▶ Data excerpts
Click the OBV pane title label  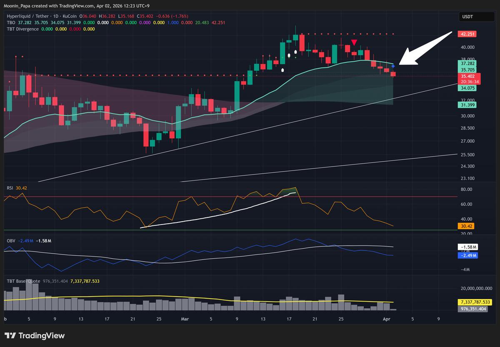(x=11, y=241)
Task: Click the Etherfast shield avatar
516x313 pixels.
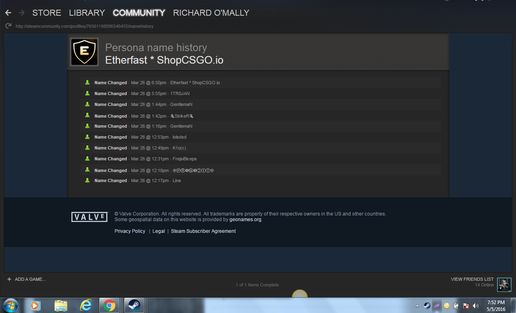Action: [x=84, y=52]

--

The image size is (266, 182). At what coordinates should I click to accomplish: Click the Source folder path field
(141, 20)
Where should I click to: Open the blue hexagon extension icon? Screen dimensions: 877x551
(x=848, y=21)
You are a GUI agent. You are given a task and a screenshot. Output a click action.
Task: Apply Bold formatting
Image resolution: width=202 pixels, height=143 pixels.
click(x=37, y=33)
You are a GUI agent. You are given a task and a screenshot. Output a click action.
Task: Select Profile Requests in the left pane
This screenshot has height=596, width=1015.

==

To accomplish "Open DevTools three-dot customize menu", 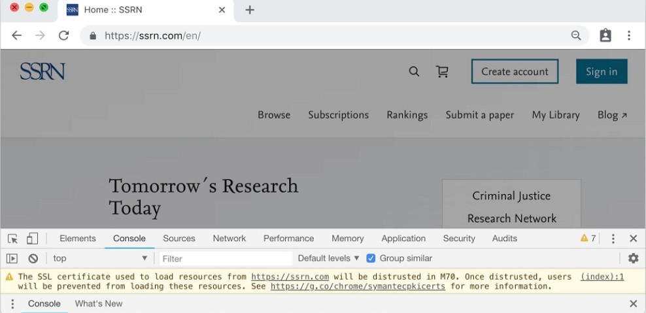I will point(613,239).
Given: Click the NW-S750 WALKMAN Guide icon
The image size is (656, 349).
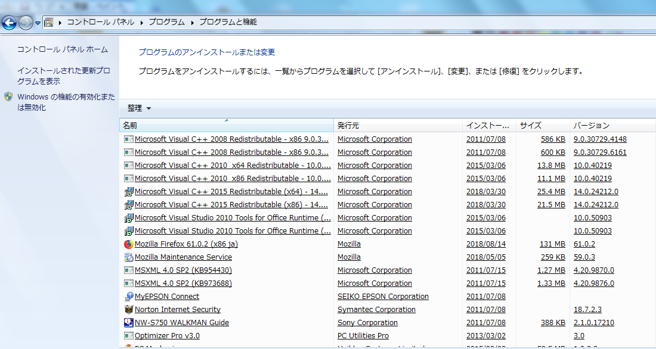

▶ Problem requirements
Lines to set down from above: the line with "Where should I", the line with "Task: Apply Bold formatting", and every line between, each exactly as written.

▶ Reply
Where should I click to: Open the blue hexagon extension icon? Screen dimensions: 877x551
(x=848, y=21)
You are a GUI agent. You are given a task and a screenshot. Output a click action.
Task: Apply Bold formatting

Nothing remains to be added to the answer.